Samsung Group, the country’s No. 1 conglomerate, also announced its largest reshuffle earlier this month.
Samsung Electronics, the group’s key subsidiary, made Shim Su-ok, 49, the company’s first-ever female executive vice president at its global marketing department. Other subsidiaries, including Samsung Electronics, Cheil Industries and Cheil Worldwide, moved up a total of eight female executives.
The move comes as Samsung Electronics Chairman Lee Kun-hee has been emphasizing the need to support leaders with their fingers on the pulse and their eyes on the future of technological advancements, regardless of their gender, age or education.
Hankook Tire, Korea’s leading tire maker, also recently promoted Kim Hyun-kyung as its first-ever female director. The company said this came in acknowledgment of her sensitive and compassionate leadership in a typically rough-and-tumble industry.
But while big business is taking more notice of female employees, women still only account for a small share of the senior positions at Korean conglomerates.
For example, the nine female executives who were promoted at Samsung Group represent less than 2 percent of the 501 executives promoted this year.

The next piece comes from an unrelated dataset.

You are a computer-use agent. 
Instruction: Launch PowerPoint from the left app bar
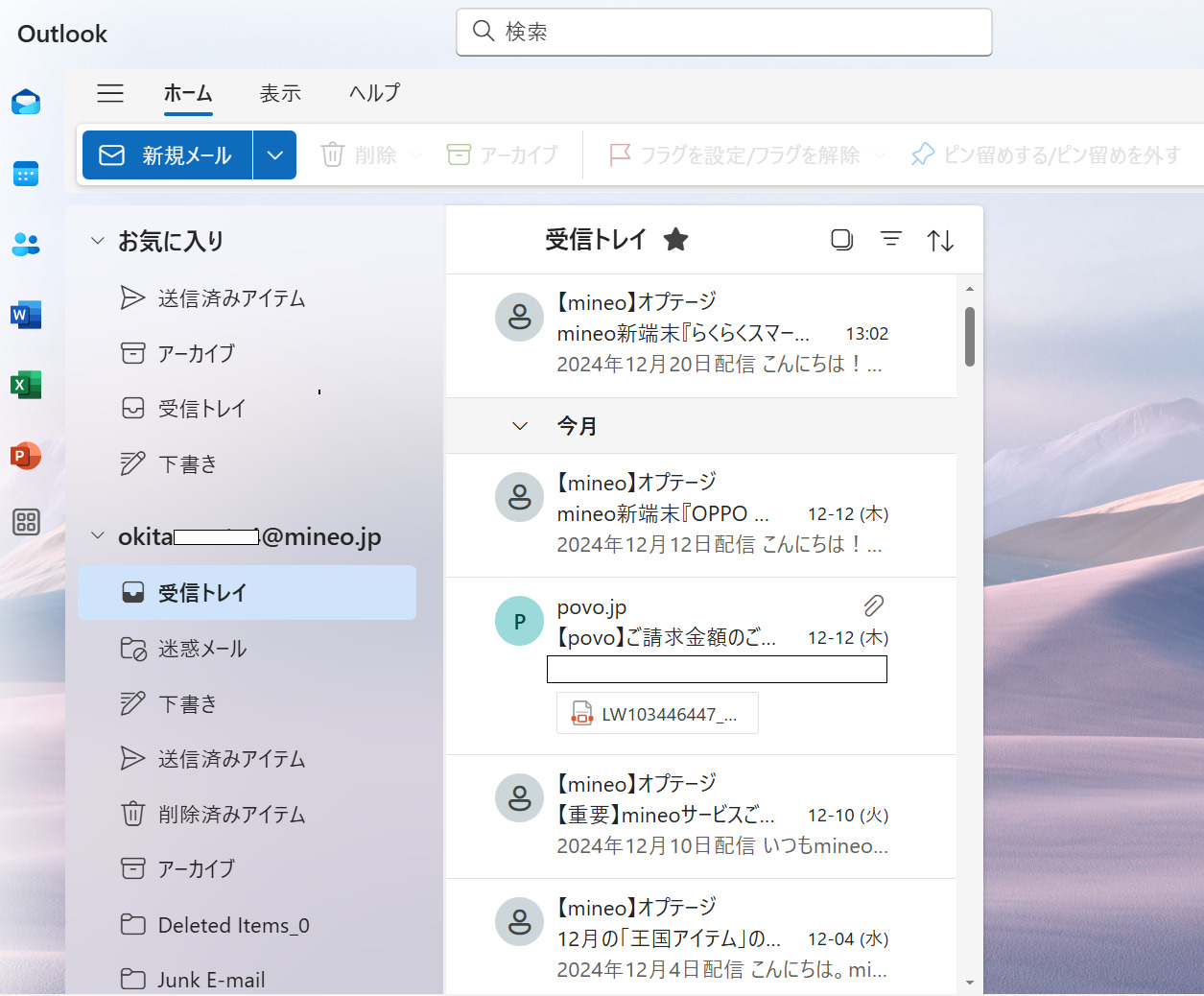[x=26, y=455]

Also, according to the Korean Women’s Development Institute, female executives only fill 4.7 percent of all executive positions at the nation’s top companies. Still, this is a significant step up from the situation three years ago, when they made up a mere 1.5 percent.
According to industry sources, corporate Korea has yet to welcome its first female chief executive at any of the subsidiaries of the country’s top 10 conglomerates.
This puts Korea a few steps behind other developed economies in terms of rising equality at the workplace. In October, U.S.-based IBM appointed Virginia Rometty as its CEO, making her the first woman to head the company. And in September, Hewlett-Packard named eBay veteran Meg Whitman as its new CEO.
“We live in an era of prudent consumption, and female employees tend to be more sensitive about this than male workers,” said one industry official.